Association of genetic polymorphisms of CYP2E1, NAT2, GST and SLCO1B1 with the risk of anti-tuberculosis drug-induced liver injury: a systematic review and meta-analysis

Objectives The objective of this study was to investigate the association between genetic polymorphisms of N-acetyltransferase 2 (NAT2), cytochrome P450 2E1 (CYP2E1), glutathione S-transferase (GST) and solute carrier organic anion transporter family member 1B1 (SLCO1B1) and the risk of anti-tuberculosis drug-induced liver injury (ATDILI). Design Systematic review and meta-analysis.

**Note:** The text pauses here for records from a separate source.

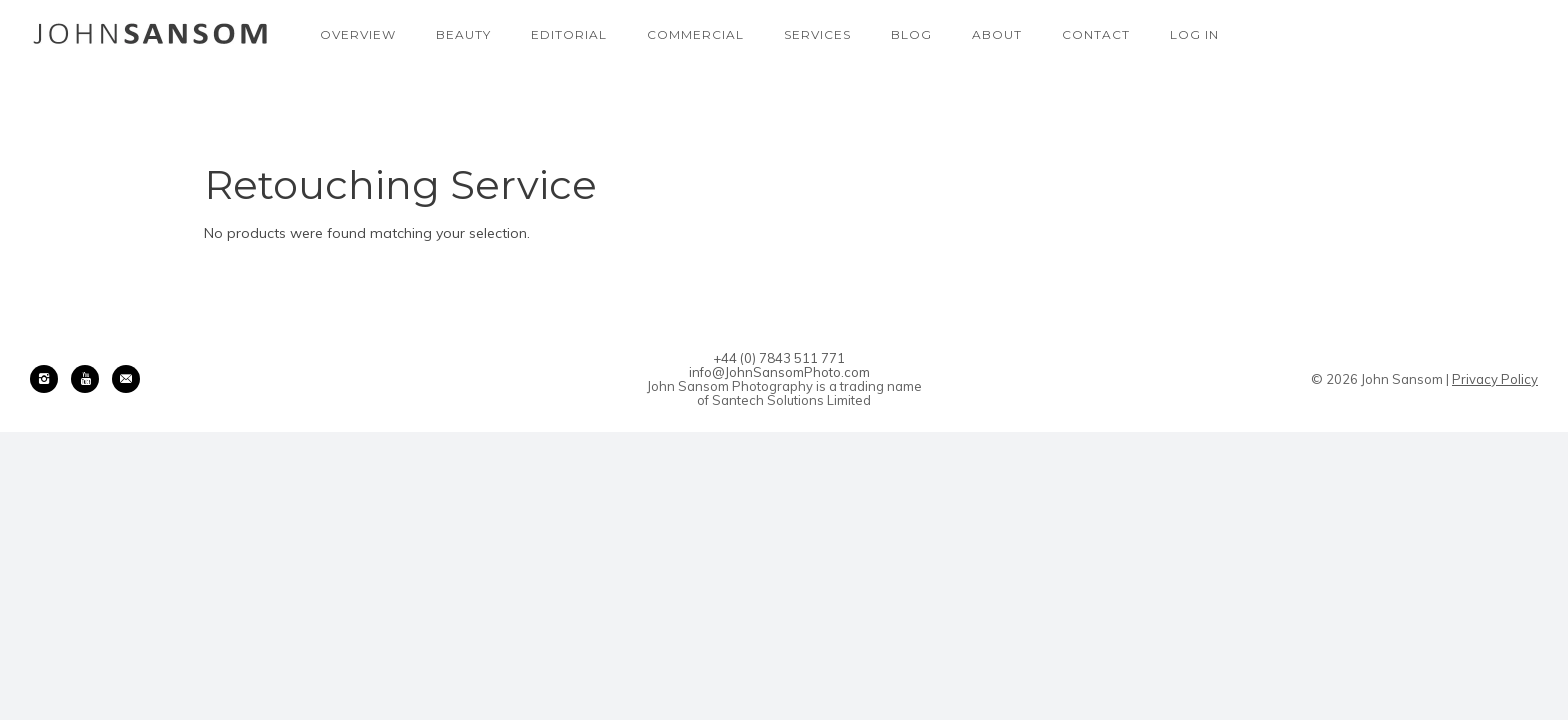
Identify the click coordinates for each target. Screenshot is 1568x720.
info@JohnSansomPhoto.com (779, 372)
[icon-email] (126, 379)
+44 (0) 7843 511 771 (779, 358)
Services (817, 34)
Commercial (695, 34)
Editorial (569, 34)
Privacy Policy (1495, 379)
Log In (1194, 34)
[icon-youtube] (90, 379)
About (997, 34)
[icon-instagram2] (49, 379)
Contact (1096, 34)
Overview (358, 34)
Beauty (463, 34)
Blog (911, 34)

Data sources PubMed, Embase, Web of Science and Cochrane Reviews databases were searched through April 2019. Eligibility criteria We included case-control or cohort studies investigating an association between NAT2, CYP2E1, GST or SLCO1B1 polymorphisms and the ATDILI risk in patients with tuberculosis. Data extraction and synthesis Three authors screened articles, extracted data and assessed study quality. The strength of association was evaluated for each gene using the pooled OR with a 95% CI based on the fixed-effects or random-effects model. Sensitivity analysis was performed to confirm the reliability and robustness of the results. Results Fifty-four studies were included in this analysis (n=26 for CYP2E1, n=35 for NAT2, n=19 for GST, n=4 for SLCO1B1). The risk of ATDILI was significantly increased with the following genotypes: CYP2E1 RsaI/PstI c1/c1 (OR=1.39, 95%CI 1.06 to 1.83), NAT2 slow acetylator (OR=3.30, 95%CI 2.65 to 4.11) and GSTM1 null (OR=1.30, 95%CI 1.12 to 1.52). No significant association with ATDILI was found for the genetic polymorphisms of CYP2E1 DraI, GSTT1, GSTM1/GSTT1, SLCO1B1 388A>G and SLCO1B1 521T>C (p>0.05). Conclusions ATDILI is more likely to occur in patients with NAT2 slow acetylator genotype, CYP2E1 RsaI/PstI c1/c1 genotype and GSTM1 null genotype. Close monitoring may be warranted for patients with these genotypes.